Under the Enshrined Proposer-Builder Separation, block-building logic moves into the protocol, separating proposer and builder roles to reduce centralized influence and censorship risk. MEV extraction could be reduced by up to 70%, translating into more predictable and fairer execution for trading, borrowing, and liquidity provision on Ethereum’s base layer. Glamsterdam also enables parallel transaction processing through BALs (Block-Level Access Lists) that pre-declare the accounts and smart contracts a block will touch.
This enables near-simultaneous processing of transactions that interact with different parts of the state, targeting roughly 10,000 transactions per second and increasing raw capacity as the gas limit per block rises from 60 million to 200 million.
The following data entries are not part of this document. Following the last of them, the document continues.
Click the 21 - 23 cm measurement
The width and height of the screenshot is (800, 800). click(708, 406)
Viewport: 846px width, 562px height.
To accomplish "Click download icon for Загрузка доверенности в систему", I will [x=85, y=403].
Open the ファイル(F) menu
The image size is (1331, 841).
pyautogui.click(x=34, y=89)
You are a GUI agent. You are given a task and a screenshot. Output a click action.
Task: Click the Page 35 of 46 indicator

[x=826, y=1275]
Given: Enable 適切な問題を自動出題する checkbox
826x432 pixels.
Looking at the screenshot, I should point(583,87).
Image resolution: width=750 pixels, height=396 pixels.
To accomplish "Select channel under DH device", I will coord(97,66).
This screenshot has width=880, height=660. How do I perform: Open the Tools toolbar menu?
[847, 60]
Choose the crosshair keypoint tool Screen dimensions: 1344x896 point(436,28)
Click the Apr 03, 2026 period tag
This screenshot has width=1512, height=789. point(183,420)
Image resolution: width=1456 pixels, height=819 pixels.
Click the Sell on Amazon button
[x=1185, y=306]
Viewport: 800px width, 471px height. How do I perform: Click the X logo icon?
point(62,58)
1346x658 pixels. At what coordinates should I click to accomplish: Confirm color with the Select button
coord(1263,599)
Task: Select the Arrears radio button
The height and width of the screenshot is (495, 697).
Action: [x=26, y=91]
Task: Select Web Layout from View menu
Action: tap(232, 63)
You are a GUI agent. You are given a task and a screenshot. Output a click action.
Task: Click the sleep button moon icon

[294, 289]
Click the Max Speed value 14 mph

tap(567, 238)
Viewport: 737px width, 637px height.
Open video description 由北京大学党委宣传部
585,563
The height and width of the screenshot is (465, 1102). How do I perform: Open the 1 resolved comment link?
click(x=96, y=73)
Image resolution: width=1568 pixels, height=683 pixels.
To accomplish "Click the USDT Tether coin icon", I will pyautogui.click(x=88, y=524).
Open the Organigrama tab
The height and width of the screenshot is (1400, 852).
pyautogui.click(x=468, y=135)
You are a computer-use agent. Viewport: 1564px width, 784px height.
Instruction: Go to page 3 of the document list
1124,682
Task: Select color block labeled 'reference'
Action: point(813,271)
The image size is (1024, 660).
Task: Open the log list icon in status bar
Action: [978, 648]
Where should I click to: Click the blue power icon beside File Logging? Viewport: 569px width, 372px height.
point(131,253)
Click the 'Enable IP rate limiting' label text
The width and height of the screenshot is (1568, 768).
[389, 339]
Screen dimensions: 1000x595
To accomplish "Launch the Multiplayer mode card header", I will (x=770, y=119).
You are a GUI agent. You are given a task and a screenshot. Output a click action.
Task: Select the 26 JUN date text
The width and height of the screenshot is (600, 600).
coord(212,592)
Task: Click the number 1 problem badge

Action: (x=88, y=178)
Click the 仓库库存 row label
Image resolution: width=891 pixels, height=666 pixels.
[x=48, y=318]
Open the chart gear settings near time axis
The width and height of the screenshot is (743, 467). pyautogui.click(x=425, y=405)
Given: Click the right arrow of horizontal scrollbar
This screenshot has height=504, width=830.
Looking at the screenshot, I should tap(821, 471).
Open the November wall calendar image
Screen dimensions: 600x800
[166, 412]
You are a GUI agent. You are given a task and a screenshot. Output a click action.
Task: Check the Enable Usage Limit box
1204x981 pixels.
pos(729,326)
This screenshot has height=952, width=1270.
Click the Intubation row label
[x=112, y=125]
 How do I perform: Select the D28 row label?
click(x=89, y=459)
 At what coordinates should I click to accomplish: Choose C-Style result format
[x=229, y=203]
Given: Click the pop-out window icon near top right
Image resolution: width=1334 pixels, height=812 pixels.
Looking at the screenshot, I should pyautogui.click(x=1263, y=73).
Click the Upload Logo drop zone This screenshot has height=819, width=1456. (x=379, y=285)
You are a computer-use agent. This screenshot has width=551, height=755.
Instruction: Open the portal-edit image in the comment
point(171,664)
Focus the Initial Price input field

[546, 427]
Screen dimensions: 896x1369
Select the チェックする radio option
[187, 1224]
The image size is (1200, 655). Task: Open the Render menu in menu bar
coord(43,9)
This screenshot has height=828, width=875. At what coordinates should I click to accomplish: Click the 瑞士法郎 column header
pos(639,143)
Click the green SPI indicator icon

This phase represents the initial step toward greater parallelism, with future upgrades planned to extend parallel processing as deployments mature and real-world data accumulate, though timelines remain uncertain. Gas costs are set to drop by about 78.6% through EIP-7904, aligning gas fees with actual resource usage and, when combined with the higher block capacity, could dramatically reduce on-chain transaction costs for both simple transfers and complex multistep interactions. The upgrade also decouples state creation from execution gas, enabling more efficient scaling of the network’s state without proportional growth in storage requirements.